I want to lose/gain weightIn contemporary American society, consumers often wonder how to gain weight or how to lose weight. A popular adage posits that one “cannot be too rich or too thin.” This misguided mentality is very different from reality. In fact, sporting inadequate stores of fat on your frame is very unhealthy.

Basic rules to gain/lose weight

Your body derives energy from the food you eat. Relative food energy value is expressed as “calories.” The more calories a particular source of food contains, the more energy it provides.

Your body uses energy constantly. Walking, driving, and housecleaning all require energy. Even when asleep or resting, you use energy to generate body heat and maintain circulation, respiration, and digestion.

Failure to use all consumed energy results in your body storing the excess as fat. Thus, any effective weight management program entails a dual approach to energy consumption: Intake and outgo. The relative amounts of energy ingested and consumed must change, depending on your weight management objectives.

To successfully lose or gain weight, regard your daily food intake and activity level as a bank account. When deposits exceed withdrawals, you accumulate a positive balance of extra money. If withdrawals exceed deposits, your balance becomes negative. To gain weight, you must increase your intake of calories.
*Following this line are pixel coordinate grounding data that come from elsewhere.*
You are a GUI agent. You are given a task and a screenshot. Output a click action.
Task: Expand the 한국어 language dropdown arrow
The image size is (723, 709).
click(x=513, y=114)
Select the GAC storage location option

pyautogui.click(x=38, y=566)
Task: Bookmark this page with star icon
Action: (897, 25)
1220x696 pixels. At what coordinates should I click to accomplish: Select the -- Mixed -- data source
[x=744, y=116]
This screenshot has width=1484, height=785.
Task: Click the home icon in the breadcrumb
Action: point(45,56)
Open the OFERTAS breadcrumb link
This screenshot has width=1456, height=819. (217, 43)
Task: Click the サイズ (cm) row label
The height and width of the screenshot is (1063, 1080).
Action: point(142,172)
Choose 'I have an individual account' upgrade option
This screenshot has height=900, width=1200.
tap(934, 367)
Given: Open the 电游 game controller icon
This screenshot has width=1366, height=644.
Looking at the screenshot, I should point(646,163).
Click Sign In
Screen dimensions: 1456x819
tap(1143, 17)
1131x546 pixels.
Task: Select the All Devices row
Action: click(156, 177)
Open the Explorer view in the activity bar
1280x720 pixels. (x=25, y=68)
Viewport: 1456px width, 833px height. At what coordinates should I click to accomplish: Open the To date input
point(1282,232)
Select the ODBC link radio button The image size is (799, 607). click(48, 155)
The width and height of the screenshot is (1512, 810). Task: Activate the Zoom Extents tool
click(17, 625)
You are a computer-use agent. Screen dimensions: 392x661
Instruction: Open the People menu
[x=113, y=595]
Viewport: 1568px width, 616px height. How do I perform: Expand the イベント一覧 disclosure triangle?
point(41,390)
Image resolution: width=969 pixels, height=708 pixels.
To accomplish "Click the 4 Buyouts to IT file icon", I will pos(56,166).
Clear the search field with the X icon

You must cut down on your calories to lose weight.

How many calories should I eat a day?

Nearly as many answers to this query exist as do inquirers. The answer to how many calories to lose weight you must trim from your daily diet is dependent upon many personal characteristics. Age, gender, activity level, general health condition, and other lifestyle factors all affect the right answer for you.

Maintaining proper nutrition in your diet

Recommended Daily Allowance (“RDA”) is the universally recognized official standard for nutritional intake.  Your RDA sets forth the minimum amount of specific vitamins and minerals you must consume daily to maintain proper health.

Nutritional needs change throughout life. Growing children require more vitamins, minerals, and energy than adults. Likewise, women’s nutritional needs are very different from men’s due to pregnancy, menstruation, and dissimilar body structure. The elderly have still other unique nutritional needs, due to declining physical and chemical body processes.

A healthy weight management diet should include sufficient intake from five basic food groups: Fruits; vegetables; dairy; grains; and, proteins. The US Department of Agriculture maintains charts and publications about daily nutritional requirements.  Visit usda.gov to learn what the best RDA is for your individual circumstances.

Not all fat is bad

Some types of fat are actually good for you. A base level of healthy fat is needed for healing, body heat regulation, and other important physical functions. Relative fat content varies widely among foods. As a general rule, unprocessed foods that are consumed in their natural states contain healthy fat.  Processed foodstuffs such as canned, frozen, or packaged items have high levels of “bad” fat.